Summer is seriously busy on Skye, when the resident population of 10,000 can treble in size and accommodation fills up very quickly, often weeks, if not months in advance. Peak season in Scotland is between the last week in June, when the Scottish schools break up, until the first week in September, when English schools return, so, if you can it is often worth avoiding this period to avoid over-inflated accommodation prices, being turned away from full restaurants and traffic jams. The Easter holidays, always the first two weeks in April in Scotland, can be just as busy.
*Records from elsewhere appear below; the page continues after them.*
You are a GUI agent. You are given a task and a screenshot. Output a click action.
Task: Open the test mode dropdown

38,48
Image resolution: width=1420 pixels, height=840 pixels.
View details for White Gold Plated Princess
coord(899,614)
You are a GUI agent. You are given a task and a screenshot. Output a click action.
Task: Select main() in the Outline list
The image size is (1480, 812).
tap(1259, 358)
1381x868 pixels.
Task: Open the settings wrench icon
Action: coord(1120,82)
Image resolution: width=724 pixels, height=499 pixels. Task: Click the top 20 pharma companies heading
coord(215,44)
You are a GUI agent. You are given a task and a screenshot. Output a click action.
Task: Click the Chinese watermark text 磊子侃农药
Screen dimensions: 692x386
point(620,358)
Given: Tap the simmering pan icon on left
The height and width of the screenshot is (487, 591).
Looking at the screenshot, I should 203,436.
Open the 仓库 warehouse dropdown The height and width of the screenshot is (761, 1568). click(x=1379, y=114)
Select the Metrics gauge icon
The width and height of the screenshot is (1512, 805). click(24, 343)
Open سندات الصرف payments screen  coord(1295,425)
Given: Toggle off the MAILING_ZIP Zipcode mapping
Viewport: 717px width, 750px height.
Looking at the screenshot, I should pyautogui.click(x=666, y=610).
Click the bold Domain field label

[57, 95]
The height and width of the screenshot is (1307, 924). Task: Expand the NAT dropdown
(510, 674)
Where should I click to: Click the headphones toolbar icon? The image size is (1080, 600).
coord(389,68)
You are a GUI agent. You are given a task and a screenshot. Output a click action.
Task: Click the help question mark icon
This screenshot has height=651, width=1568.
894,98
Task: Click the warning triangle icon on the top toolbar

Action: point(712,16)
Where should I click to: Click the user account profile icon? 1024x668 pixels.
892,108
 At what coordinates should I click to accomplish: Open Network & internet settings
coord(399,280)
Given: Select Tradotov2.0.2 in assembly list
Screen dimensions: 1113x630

Okay, so I got the bad news out of the way first! Skye is a wonderful island, with friendly people, wonderful seafood and views to die for. When you factor in that the best weather on Skye usually occurs in the Spring and early Summer then I would suggest that the best time to visit the Misty Isle is from late April until late June when the days are usually long and dry and the midges haven't quite built themselves up into man eating swarms by then. Once the Summer rain - by late June the Atlantic Ocean has heated up and its warm air condenses over the Cuillin Mountains to produce sporadic, and sometimes heavy, showers over much of the island in July and August - and crowds have dispersed, Autumn can be a rewarding time to visit. September , October and early November produces beautiful colours on the landscape from the forests and ferns in the south of Skye to the heather clad moorland across the north, and the soft golden light is a photographers dream - no need to get up at the crack of dawn or stay up late to catch that perfect light.
Winter can reap rewards for the Skye bound traveller too but travel in hope rather than expectation and you won't be disappointed. Storms rolling in off the Atlantic are common but the upside is you won't have to share the island with too many other visitors. In December and January it doesn't get light until 09.00 and is dark again by 16.00 so careful itinerary planning is required to see all of the sights that you have on your list. By February and March the days are longer and there are more clear crisp Winter days with the snow capped mountains of the Cuillins and the mainland framing your views. Many visitor attractions, restaurants and accommodation providers close in the Winter months but there are still enough to keep you entertained, fed and sheltered.